The survey revealed a cautious tilt in local investment sentiment. About 37 percent of respondents said they would pursue balanced strategies in 2026, while only 25 percent plan to adopt aggressive or very aggressive investment approaches.

When asked about financial priorities, “increase savings” ranked first at 36 percent, followed by “increase investment returns” at 30 percent and “plan for retirement” at 16 percent.
Savings continue to play a central role in financial planning. The survey found that 16 percent of respondents save half of their monthly income, while 15 percent save between 30 and 50 percent. Another 22 percent save either 10 or 20 percent of their income, while 20 percent save less than 10 percent. Five percent reported having no savings at all.

A preference for stability is also reflected in asset allocation. Bank deposits and time savings accounts were the most commonly held products, accounting for 32 percent of holdings, followed by stocks at 24 percent and investment funds at 13 percent.
Bonds and foreign exchange investments accounted for 8 percent and 7 percent respectively. Gold—despite rising more than 60 percent last year—made up just 6 percent of current holdings, tying with exchange-traded funds.
Survey respondents cited economic uncertainty and reports of shop closures as key reasons for their cautious stance, with many indicating plans to shift portfolios toward safer assets to limit potential losses.
Some said they would prioritize fixed deposits and bonds for passive income, while others outlined mixed strategies combining exposure to US and Chinese technology stocks with local blue-chip shares for dividends and gold as a form of “insurance.”
This conservative public sentiment contrasts with recent market performance.

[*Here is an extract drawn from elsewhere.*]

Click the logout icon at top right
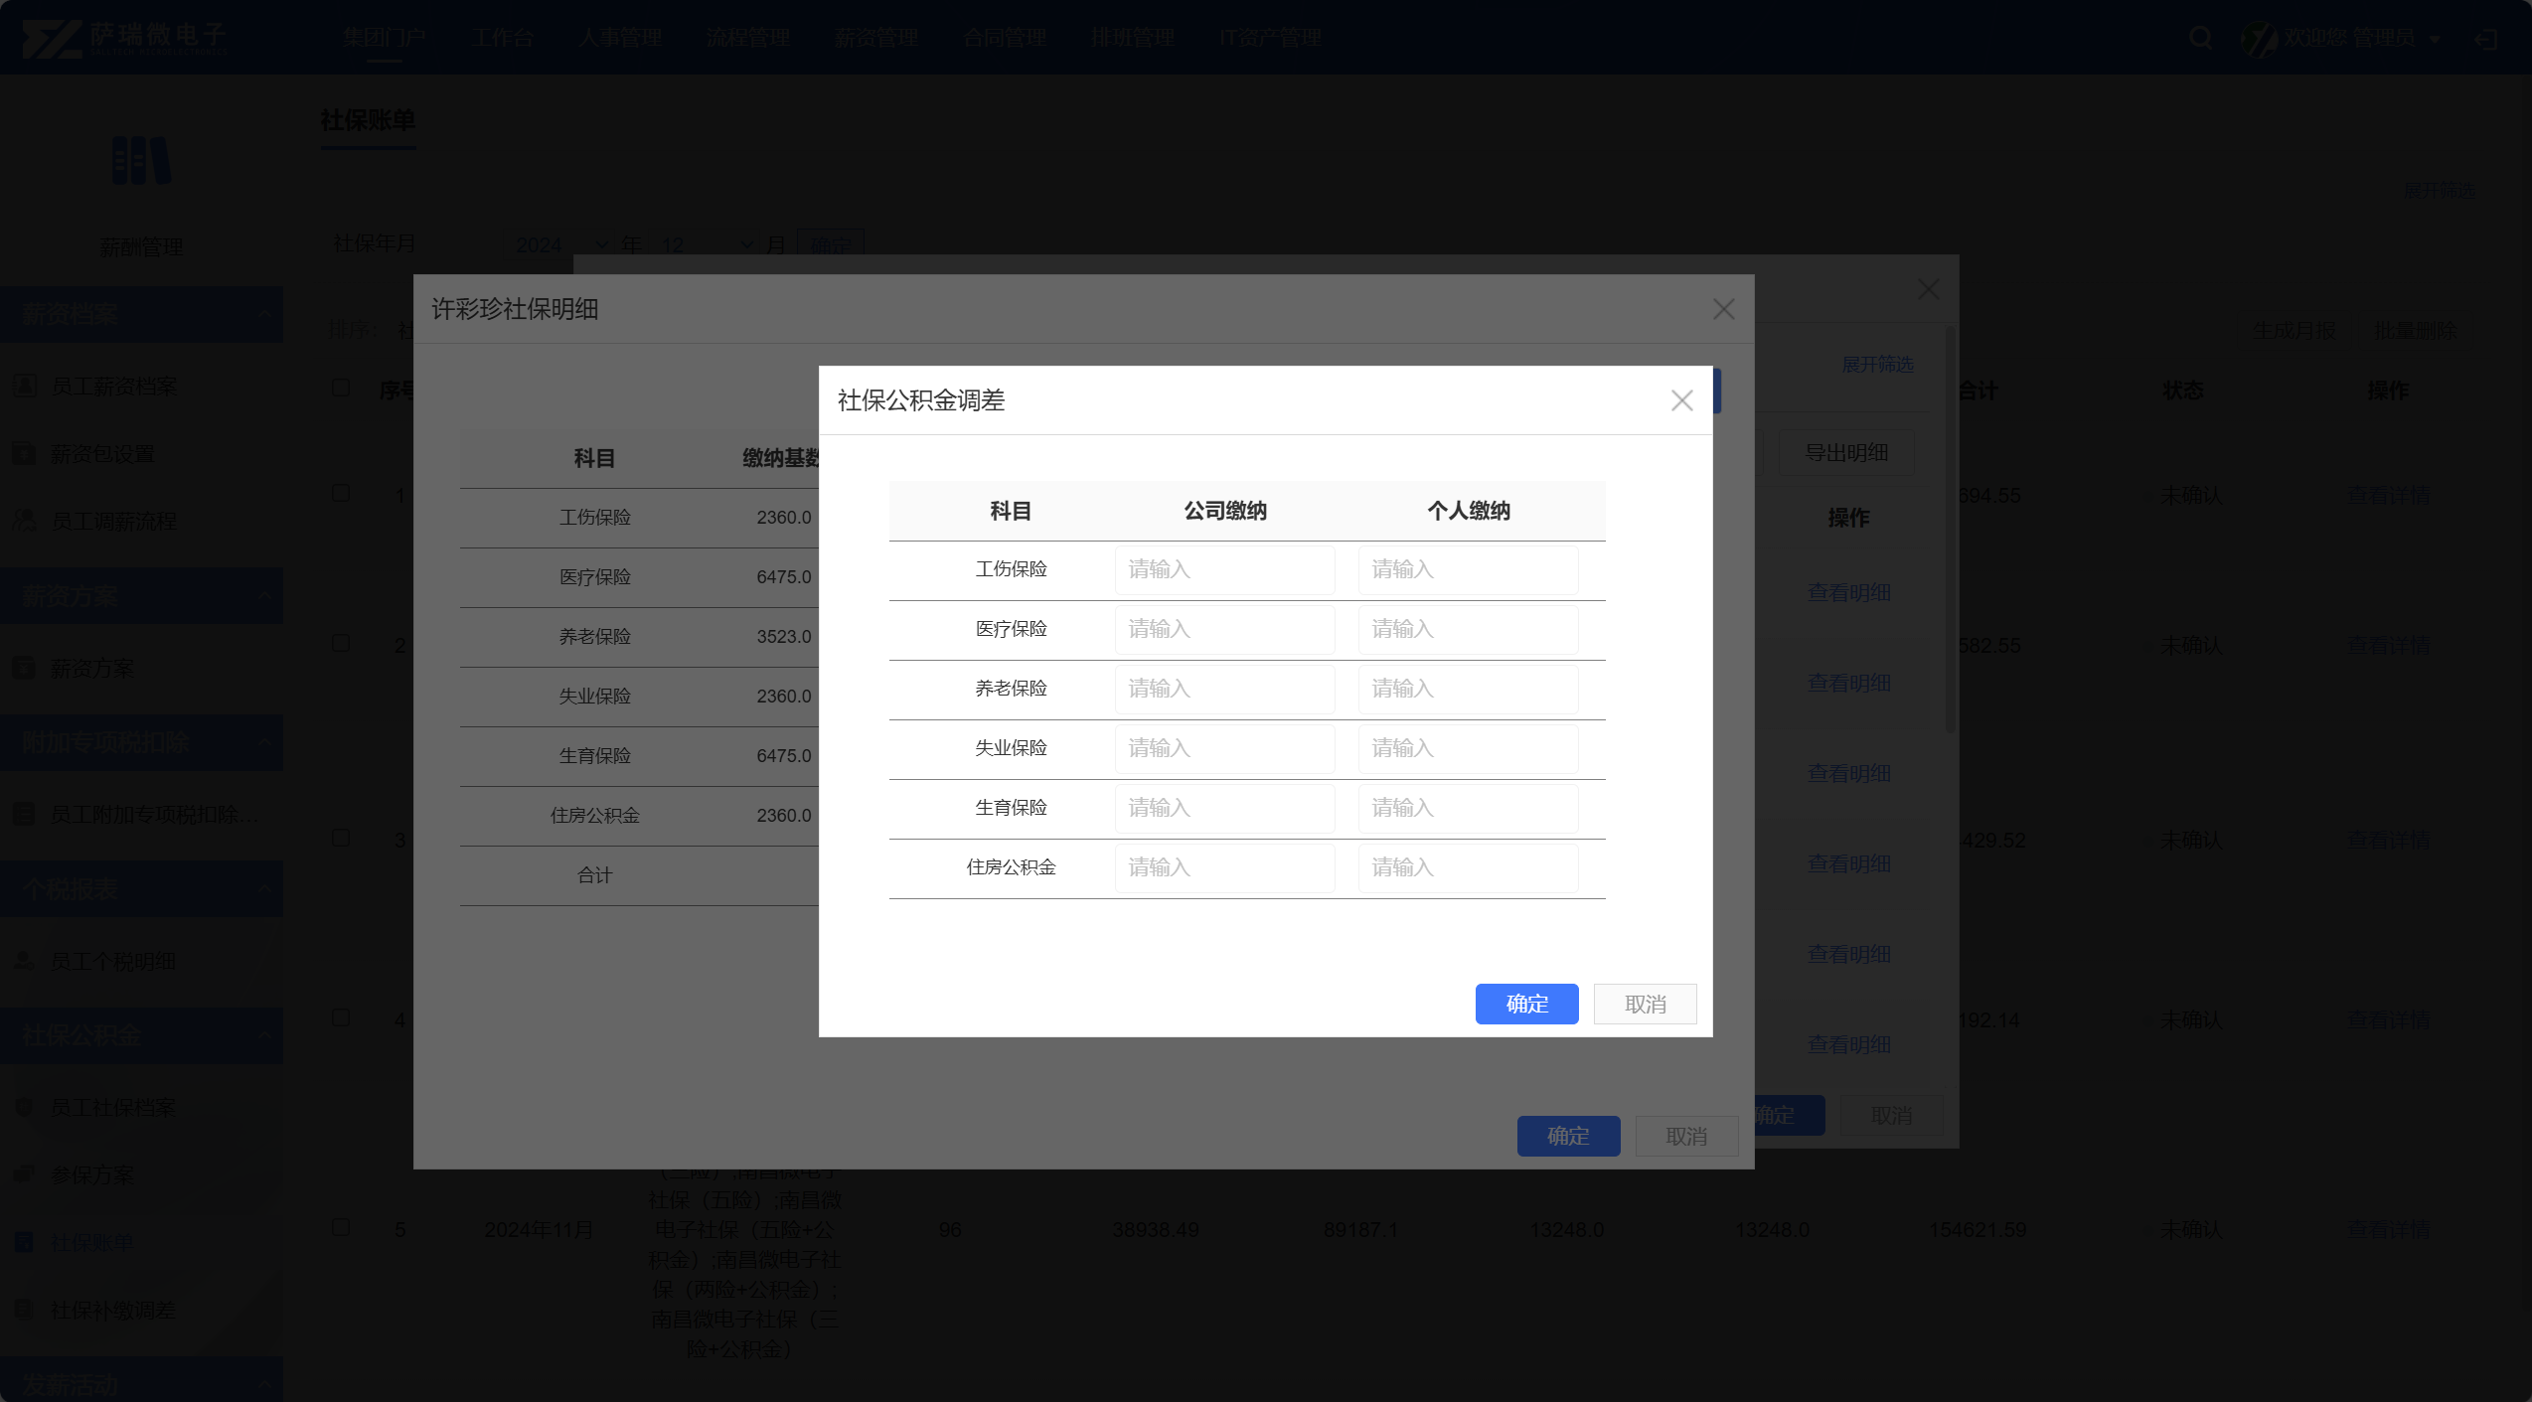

The Hang Seng Index climbed 28 percent last year, reaching a four-year high, while residential property prices stabilized and rose by 5 percent.
Government data also showed economic growth accelerated to 3.2 percent in 2025, exceeding earlier forecasts, while retail sales rose 6.5 percent in November for a seventh consecutive month.

Despite these indicators, financial expert Ray Lee Ching-hang said many residents remain uneasy about job prospects and the broader economy, pointing to a disconnect between public sentiment and market performance.
“People are seeking a sense of security through cash, even as markets advance,” Lee said.
With the US Federal Reserve cutting its benchmark interest rate in September, analysts have warned that excessive reliance on deposits may become less effective as returns decline.
Lee suggested investors adopt a more balanced approach in 2026, recommending that individuals keep savings equivalent to about one year of living expenses.
“Being overly conservative isn’t advisable in any economic cycle,” he said. “Investors should assess their risk tolerance and consider allocating assets to stocks and bonds, as global equities remain solid long-term investments.”